Sonuna kadar götürülemese ve hatta hiç uygulanamasa da, insanların yılbaşı vesilesiyle yakın geçmişi şöyle bir değerlendirip geleceğe ilişkin kararlar almaları hiç yararsız değildir.
Devletlerin de.
Bunu kurallaştırmış olanlar da var. Örneğin, Amerika Birleşik Devletleri'nin başkanı, her ocak ayının 20'sinde ‘‘Birliğin Durumu’’ mesajıyla bu çeşit bir değerlendirme yapıp ulusal rotayı çizer.
Türkiye'de, Başbakan yasama yılı başlarken, Cumhurbaşkanı da takvim yılı başında aynı geleneği kursalar fena mı olur?
Onlar yapmasalar da, yapan çoktur. Vatandaş, devletinin ‘‘gidişat’’ını değerlendirip birtakım sonuçlar çıkarmadan edemez.
Bugünlerde, halk arasında konuşulanlara kulak kabartınca, ülkenin dışta çizdiği grafikten kaynaklanan hayal kırıklığını ve bunun yarattığı özlemi dile getiren sözler duymamak imkánsız. İnsanımız, ‘‘dünya devletiyiz’’ gibi iri sözler işitip sonra da olur olmaz vesilelerle itilip kakılan bir devletin vatandaşı olmaktan sıkılıyor. O çeşit lafları ya hiç etmemeli veya edince de gereğini yapmalı. Örneğin, parlamentolarında ‘‘Ermeni soykırımı’’na ilişkin karar taslakları dolaşan devletlerin hükümetlerine daha ciddi uyarılar gerek. Bir ‘‘dünya devleti’’nin dostluğuna ve ilişkisine önem veren herhangi bir ülkenin hükümeti, iç siyasal dengeleri ve sistemi ne olursa olsun, ne yapıp yapıp bu girişimleri önlemek, önleyemezse de sonucuna katlanmak zorundadır.

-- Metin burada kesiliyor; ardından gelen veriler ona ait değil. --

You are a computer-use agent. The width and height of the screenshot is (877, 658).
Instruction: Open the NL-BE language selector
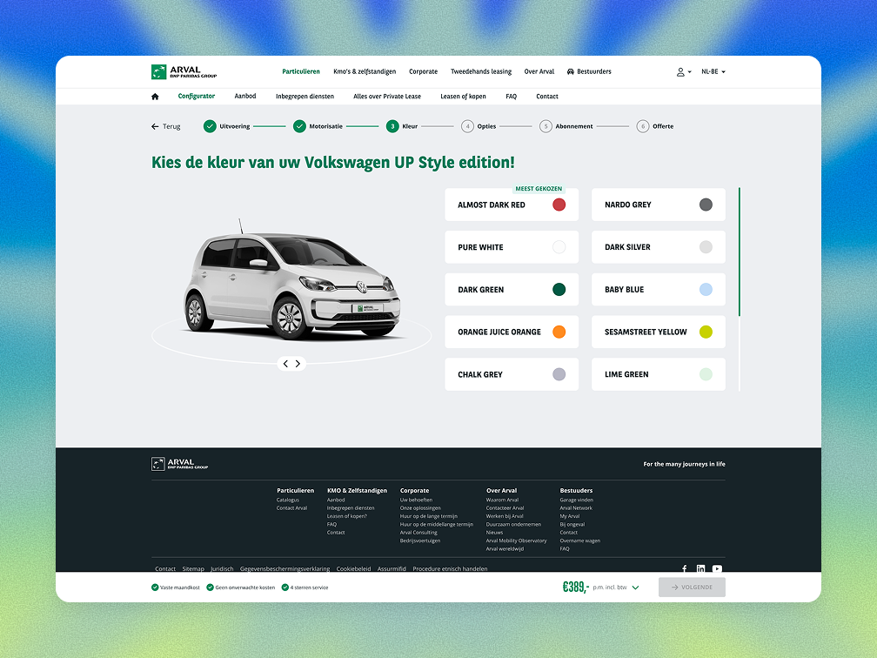pyautogui.click(x=713, y=71)
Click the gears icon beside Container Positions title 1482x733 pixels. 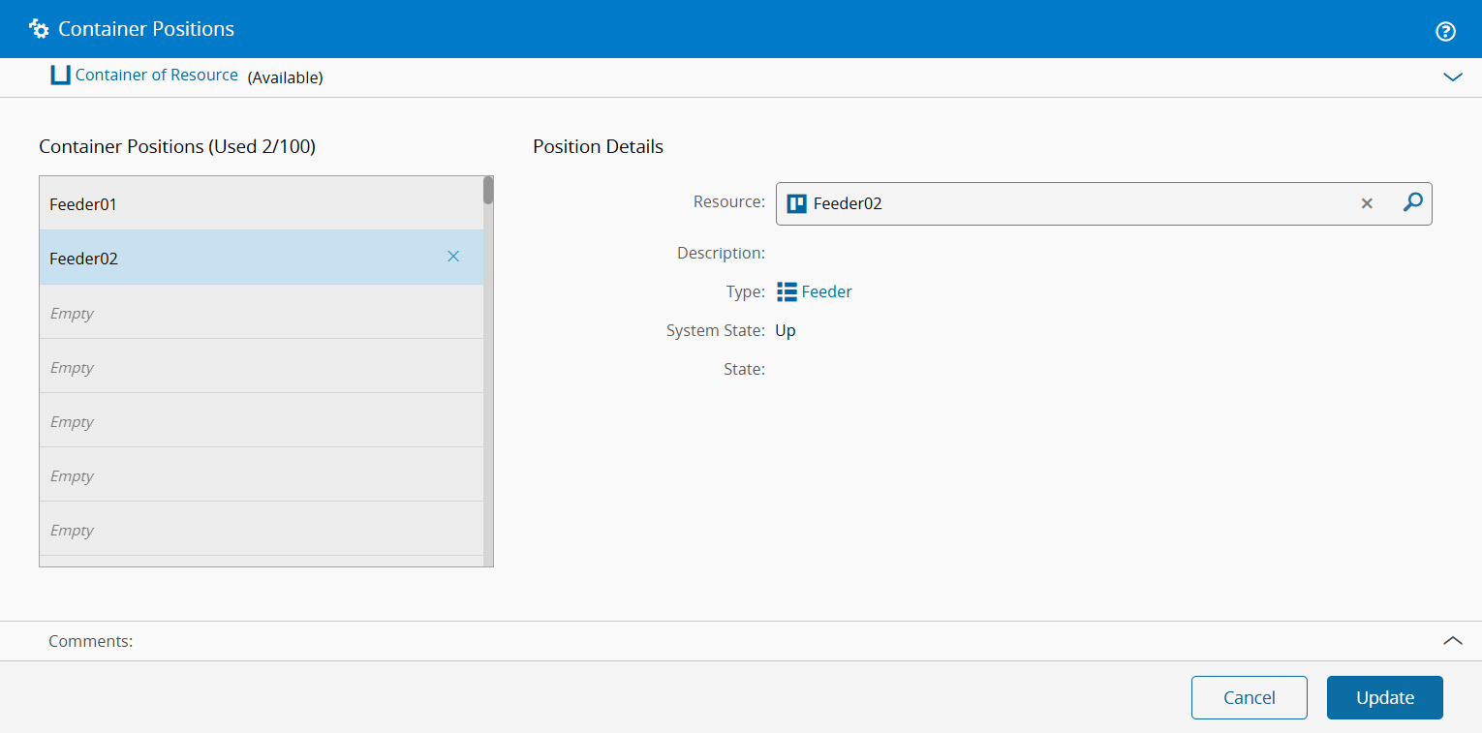(x=39, y=29)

Bunu sağlayamayan Türk devlet adamları ise, ettikleri iri laflardan ötürü vatandaşlarından özür dilemelidirler. Önümüzdeki günlerde Fransa örneği, bu konuda, hem o ülke, hem de Türk hükümeti açısından önemli bir sınav olacak.

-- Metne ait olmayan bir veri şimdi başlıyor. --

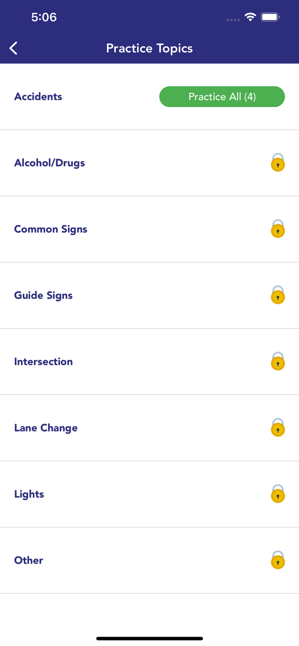Tap the lock icon for Intersection
This screenshot has width=299, height=646.
(277, 362)
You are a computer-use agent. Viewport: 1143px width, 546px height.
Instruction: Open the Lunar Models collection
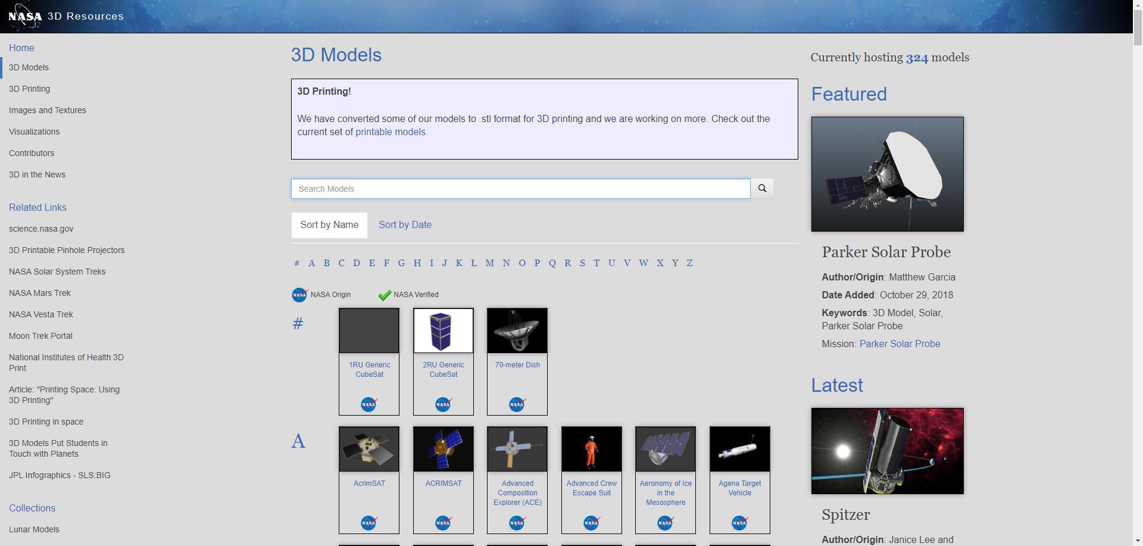pos(34,529)
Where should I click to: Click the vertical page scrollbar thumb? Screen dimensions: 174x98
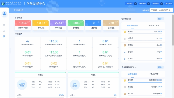click(x=173, y=30)
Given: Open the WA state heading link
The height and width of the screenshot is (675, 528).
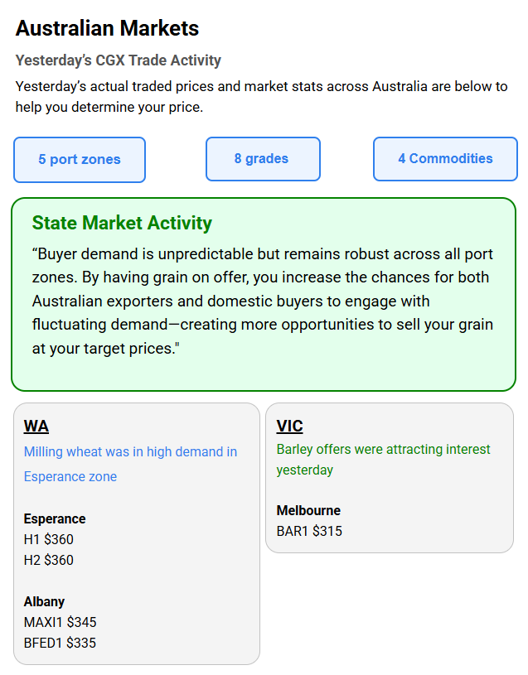Looking at the screenshot, I should 36,427.
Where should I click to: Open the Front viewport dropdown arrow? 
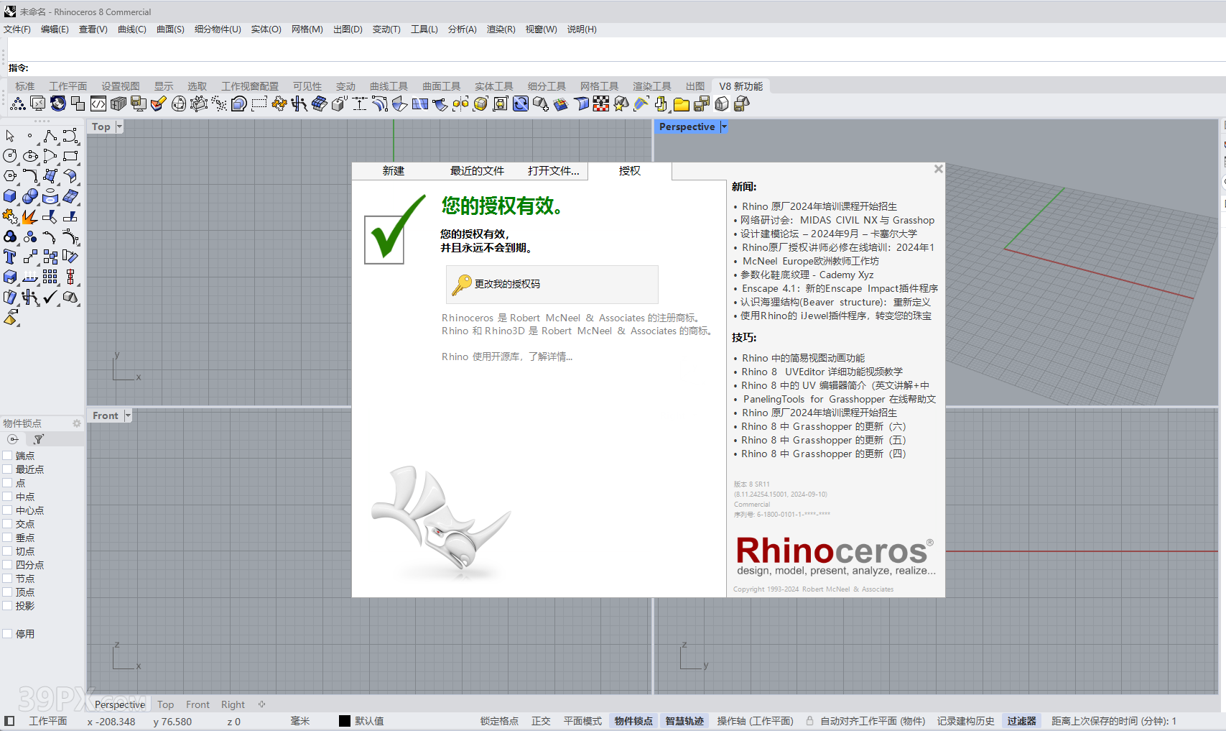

Vatandaş, sabah akşam Avrupa sözü edilen bir ülkede Avrupa devletlerinin konsolosluk kapılarında vize dilenmekten de bıkmıştır.
Ankara hükümetinin, tam üyelik gibi Kaf Dağı'nın ardındaki hayaller peşinde koşmak yerine, çok daha yakın ve somut amaçlara yönelmesi gerekmez mi?
Evet, Gümrük Birliği malların serbest dolaşımını getirdi ve kapitaller de yeni dünya düzeninde serbestçe dolaşabiliyor; peki, hizmetler ve insanlar? Mal üreten Türk, reklam, satış bağlantısı ve benzer amaçlar için, ürettiği malın peşinden serbestçe Avrupa'ya gidemiyor; üç aylık vize için binbir formalite ve engelle kendisine kan kusturuluyor. ‘‘Tam üyeliği alın da başınıza çalın; ülkenize insan akımını büsbütün serbest bırakmayabilirsiniz de; ama sizinle Gümrük Birliği imzalamış ve Katılım Ortaklığı ilişkisine girmiş bir devletin insanlarına bu eziyet niye?’’ diye sormak, ilk adım olarak Schengen vizesinde Türk vatandaşları lehine ayrıcalık ve kolaylıklar istemek de mi çok zordur?
Bunu bile beceremeyenlerin on para etmez toplantılarda boy gösterip Avrupa adaylığı taslamaya hakları olabilir mi?